Anyone fancy one, sun mon or tues night (NOT this week!), If I recall there's a place in Jumeriah in Dubai mariune Club where you can basically cook your own - and there's a beer tap on the table too - used to be the Alamo.

Anyone up for it?

This is by special request btw!


----------



## Jynxgirl (Nov 27, 2009)

Well, if you are going on vacation the following week.. what week would that be exactly ? 

I am in... Could we not have the creeps come along? Maybe a secret handshake?


----------



## Andy Capp (Oct 5, 2008)

Jynxgirl said:


> Well, if you are going on vacation the following week.. what week would that be exactly ?
> 
> I am in... Could we not have the creeps come along? Maybe a secret handshake?


But this is open to all - even Americans! i couldn't possibly say no just cos they're creeps!


----------



## SBP (Jan 4, 2010)

Going on this site no one would turn up if that was the criteria!!


----------



## Jynxgirl (Nov 27, 2009)

So funny that you say that.. and you have that you are from puerto rico!


----------



## Andy Capp (Oct 5, 2008)

Jynxgirl said:


> So funny that you say that.. and you have that you are from puerto rico!


Don't believe everything you read on the internet hun!

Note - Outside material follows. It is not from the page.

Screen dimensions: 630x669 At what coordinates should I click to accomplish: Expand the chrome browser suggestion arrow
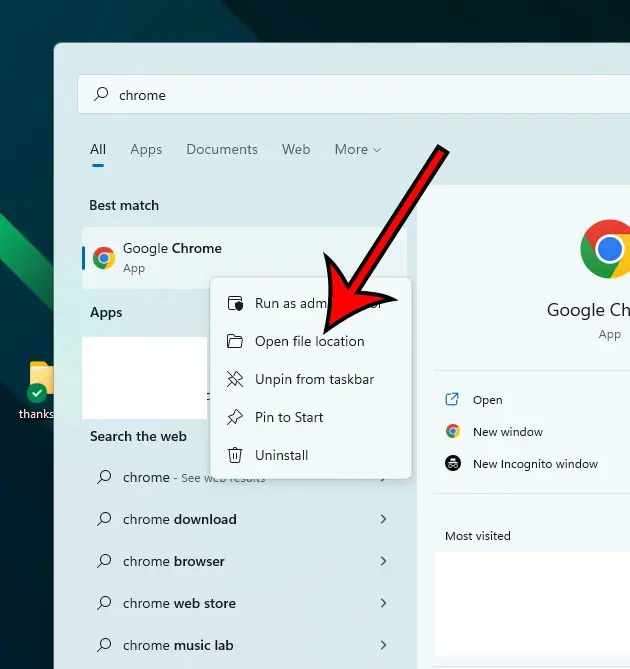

I'm actually a girl called Tracey!


----------



## Jynxgirl (Nov 27, 2009)

I will keep that in mind Tracey...


----------



## Elphaba (Jan 24, 2008)

Andy Capp said:


> Don't believe everything you read on the internet hun!
> 
> I'm actually a girl called Tracey!



If only the truth was half as glamorous...


----------



## SBP (Jan 4, 2010)

That explains the intelligence levels!!


----------



## cautious_mover (Dec 9, 2009)

SBP said:


> That explains the intelligence levels!!


I will try to make it as I am new in town...what constitutes being a creep ?? Would one have to be in a cage, wearing a mankini and shouting random words and making beckoning hand gestures ? If so, I will leave the cage at home !


----------



## SBP (Jan 4, 2010)

cautious_mover said:


> I will try to make it as I am new in town...what constitutes being a creep ?? Would one have to be in a cage, wearing a mankini and shouting random words and making beckoning hand gestures ? If so, I will leave the cage at home !


Does that mean you will still wear the mankini , shout random words and do hand gestures?:tongue1:


----------